Según la información publicada por ELTIEMPO.com, el equipo del presidente electo Abelardo de la Espriella envió una comunicación a la Secretaría del Congreso en la que solicita que ese órgano defina si el Legislativo está habilitado para sesionar por fuera de Bogotá el día de la posesión del nuevo jefe de Estado. La petición se conoce en un momento en el que la transición de mando ya está en curso en el país.
La Constitución establece que el presidente de la República toma posesión ante el Congreso el 7 de agosto siguiente a su elección. Por tradición y por la propia Carta, esa ceremonia se realiza en la capital, sede permanente de las instituciones. Cambiar la ciudad implica decisiones logísticas, de seguridad y de protocolo que normalmente coordina la administración saliente con el Legislativo y la fuerza pública.
El equipo de De la Espriella ha expresado públicamente su interés en que la posesión se realice en una ciudad distinta a Bogotá, como parte de su propuesta de acercar el Gobierno a las regiones. Con la carta, la campaña del presidente electo busca que la Secretaría del Congreso aclare si esa modificación es viable dentro del marco legal vigente, antes de tomar una decisión definitiva sobre la sede.
El planteamiento coloca sobre la mesa un debate jurídico que no es menor: la Ley 5 de 1992, que regula el funcionamiento del Congreso, contempla la convocatoria a sesiones presenciales o no presenciales, pero la tradición constitucional apunta a la capital como sede natural de los actos solemnes del Estado. Cualquier interpretación diferente requeriría un análisis formal por parte de la mesa directiva o de la propia Secretaría.

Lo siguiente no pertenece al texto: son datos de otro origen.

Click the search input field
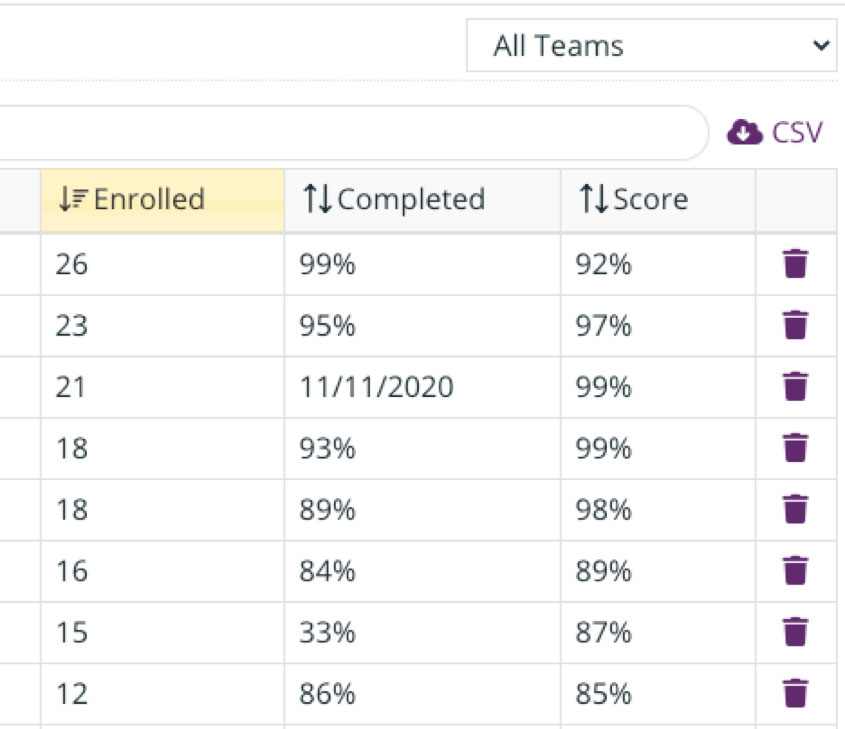This screenshot has width=845, height=729. tap(350, 133)
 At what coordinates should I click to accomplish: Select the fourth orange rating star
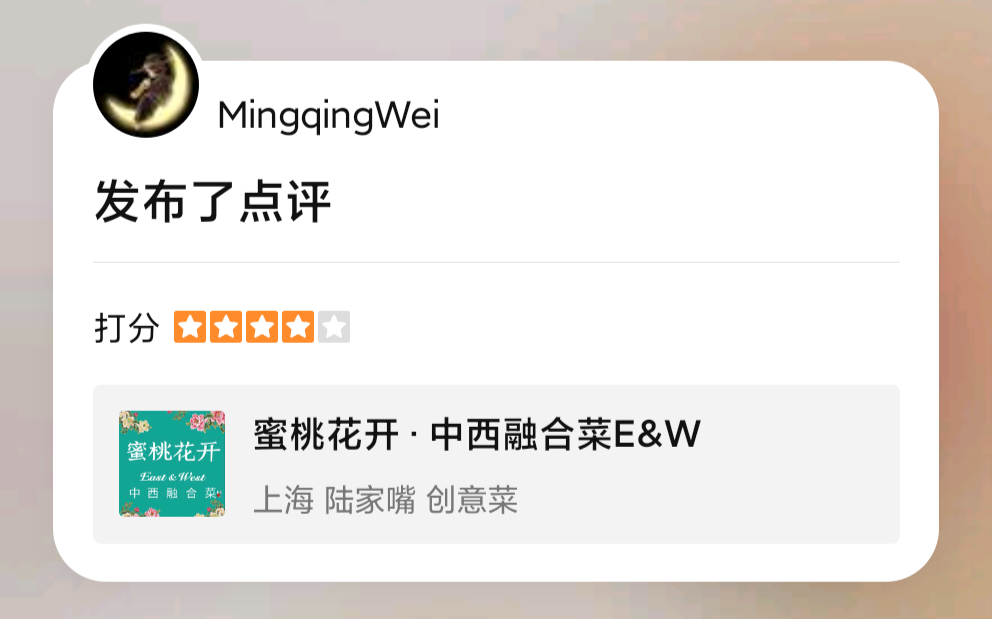(x=298, y=327)
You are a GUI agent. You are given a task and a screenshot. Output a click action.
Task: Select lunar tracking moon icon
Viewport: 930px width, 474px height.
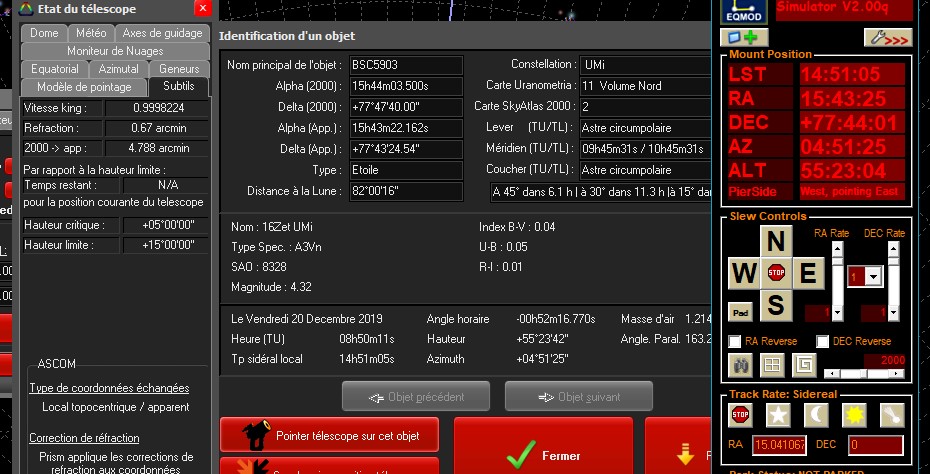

Para los ciudadanos, la discusión tiene implicaciones prácticas. Una posesión fuera de Bogotá implicaría movilizar a congresistas, invitados nacionales y extranjeros, medios de comunicación y dispositivos de seguridad a otra ciudad, con el costo y la complejidad que eso representa. También abriría la puerta a que futuras transmisiones del mando se realicen en otros lugares del país.
Hasta el momento, la Secretaría del Congreso no se ha pronunciado de manera pública sobre el alcance de la solicitud ni sobre los tiempos en los que podría responder. La comunicación tampoco ha sido respondida, según la información disponible en la fuente citada. En el Congreso, distintas bancadas suelen estar atentas a los detalles logísticos del 7 de agosto, una fecha que concentra la atención política del país.
Por ahora, la transición gubernamental avanza en otros frentes, como la empalma entre los equipos designados por el presidente electo y la administración saliente, y la preparación de los actos protocolarios. La definición sobre la sede de la posesión queda como uno de los puntos pendientes por resolver en las próximas semanas, en la medida en que el Congreso y la Secretaría entreguen una respuesta formal a la consulta elevada por el equipo del presidente electo.
La carta también deja ver una estrategia política: el presidente electo apuesta a que su posesión marque un sello distinto al de sus antecesores. El resultado de la consulta ante la Secretaría del Congreso será determinante para saber si esa intención se materializa o si, como ha ocurrido en la tradición republicana, la ceremonia se mantiene en la capital, sede de los poderes públicos.